Reserved Column Inventory
Columns that exist on a table but have no write path yet. Implements P36.
Why this exists
Adding a column to an existing table is cheap. Adding it after the table is full of rows costs a backfill, a coordinated deploy, and a migration window. So when a feature spec describes a future capability that will need a column on an existing foundational table — break-glass, impersonation, email invitations, request correlation — we reserve the column at the table's creation migration. The column ships nullable, no write path, no consumer; the future feature lights it up.
This is a column-not-table addition pattern. It only applies to columns on existing foundational tables. New tables introduced by the feature itself (e.g., webhook_events for Layer 8 webhooks) are not reserved here — they ship with the feature that introduces them.
Inventory
audit_log
Owned by migrations/core/000001_init.up.sql. All four columns exist with partial indexes and are written by internal/core/audit/recorder.go.
| Column | Type | Reserved for | Write status |
|---|---|---|---|
request_id | UUID | Log/audit correlation across one HTTP request (Layer 1.1) | Written today. requestctx.RequestID middleware generates or accepts an inbound X-Request-ID; the audit recorder reads it via requestIDFromContext. |
action_context | TEXT | Tag rows as break_glass, impersonation, gdpr_operation, or normal (P15/P16/Layer 12) | Written today. Defaults to 'normal'; RequireBreakGlass middleware (Foundation 1B.11) overrides to 'break_glass' for the duration of an elevated session. 'impersonation' lights up with 1B.13; 'gdpr_operation' with the GDPR-erasure handler. |
break_glass_id | UUID | Logical FK to break_glass_sessions(id) (P15) | Written today. Foundation 1B.11 lit up the column. The middleware calls set_app_break_glass_session_id(<session.id>) after match; audit_log_insert reads the GUC into this column. Logical FK rather than hard FK so audit rows survive cascade-deletes of the parent (rare). |
impersonation_id | UUID | FK to a future impersonation_sessions table (P16, Foundation 1B.13) | Reserved. Same shape as break_glass_id, lit up when 1B.13 ships. |
The four indexes (idx_audit_request, idx_audit_context, idx_audit_breakglass, idx_audit_impersonation) are partial — they exclude rows where the value is NULL — so they cost ~zero until rows actually carry the values.
organization_memberships
Owned by migrations/core/000002_tenancy_rbac.up.sql. Three invitation columns reserved for the future email-invite flow.
| Column | Type | Reserved for | Write status |
|---|---|---|---|
invited_at | TIMESTAMPTZ | When the invite email was queued | Reserved. Today every membership is created directly (auto-link on first sign-in, or POST /v1/organizations/:id/members). The future "invite member" flow will set this. |
invited_by | UUID | User who issued the invite. ON DELETE SET NULL so the membership row survives if the inviter is later removed | Reserved. Same flow as above. |
accepted_at | TIMESTAMPTZ | When the invitee completed the invite flow | Reserved. A pending invite has invited_at set and accepted_at NULL. |
last_used_at (P35) was reserved up to Layer 1.10 and is now written as of Layer 1.11 — see reference/activity-tracking.md. It moves out of the reserved inventory once it has an active write path; the row above is here for historical context.

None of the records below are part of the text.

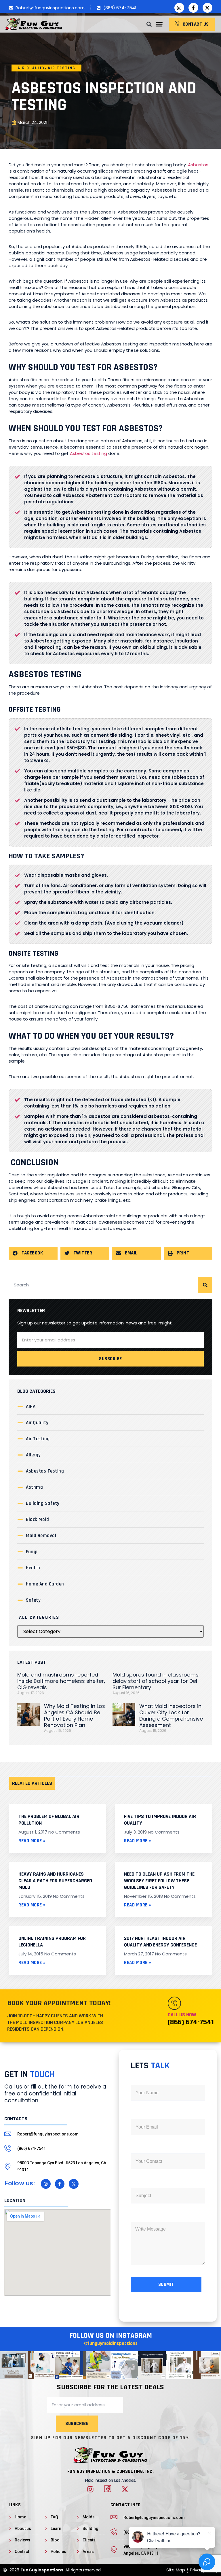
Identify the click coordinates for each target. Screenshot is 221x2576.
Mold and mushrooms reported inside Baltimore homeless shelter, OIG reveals (61, 1681)
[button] (159, 24)
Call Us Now (182, 2014)
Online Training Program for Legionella (52, 1941)
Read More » (32, 1841)
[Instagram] (179, 8)
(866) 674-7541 (191, 2022)
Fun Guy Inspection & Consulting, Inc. (110, 2471)
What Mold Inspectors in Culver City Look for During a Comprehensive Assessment (171, 1715)
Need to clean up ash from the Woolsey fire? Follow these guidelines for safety (159, 1881)
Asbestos (198, 165)
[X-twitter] (207, 8)
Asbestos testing (88, 453)
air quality (31, 68)
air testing (61, 68)
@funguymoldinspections (110, 2343)
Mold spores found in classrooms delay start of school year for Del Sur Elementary (156, 1681)
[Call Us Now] (174, 2003)
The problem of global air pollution (48, 1819)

Tables that haven't shipped yet (forward-declared)
These are columns that will be reserved when the parent table lands — listed here so the migration author for the parent table doesn't have to rediscover them.
| Table | Column | Type | Reason |
|---|---|---|---|
appointments | appointment_template_id | UUID | Legacy field for a future migration from RestartiX's old system (P36 in patterns.md). Remove after Phase 4 if the migration window passes without use. |
When Layer 6 introduces the appointments table, that migration includes appointment_template_id UUID NULL (no FK — the source table doesn't exist in the new schema) and a partial index WHERE appointment_template_id IS NOT NULL if a query ever needs it.
How to use this catalog
When writing a new migration that adds a foundational table (auth, audit, infra), check whether any feature spec in apps/docs/features/ describes future state that would need a column on that table. If yes, reserve the column now — nullable, no FK that doesn't exist yet, no writer required. Add it to the inventory above with Reserved. status.
When writing a feature that lights up a reserved column, change the status from "Reserved." to "Written today." in the inventory and link the writer (handler, middleware, or repo). Update the relevant pattern doc cross-link if the column completes the pattern.
Don't reserve speculatively. A column reserved without a written-down spec ages into "what was this for?" comments. Every entry above traces back to a feature spec or a documented pattern.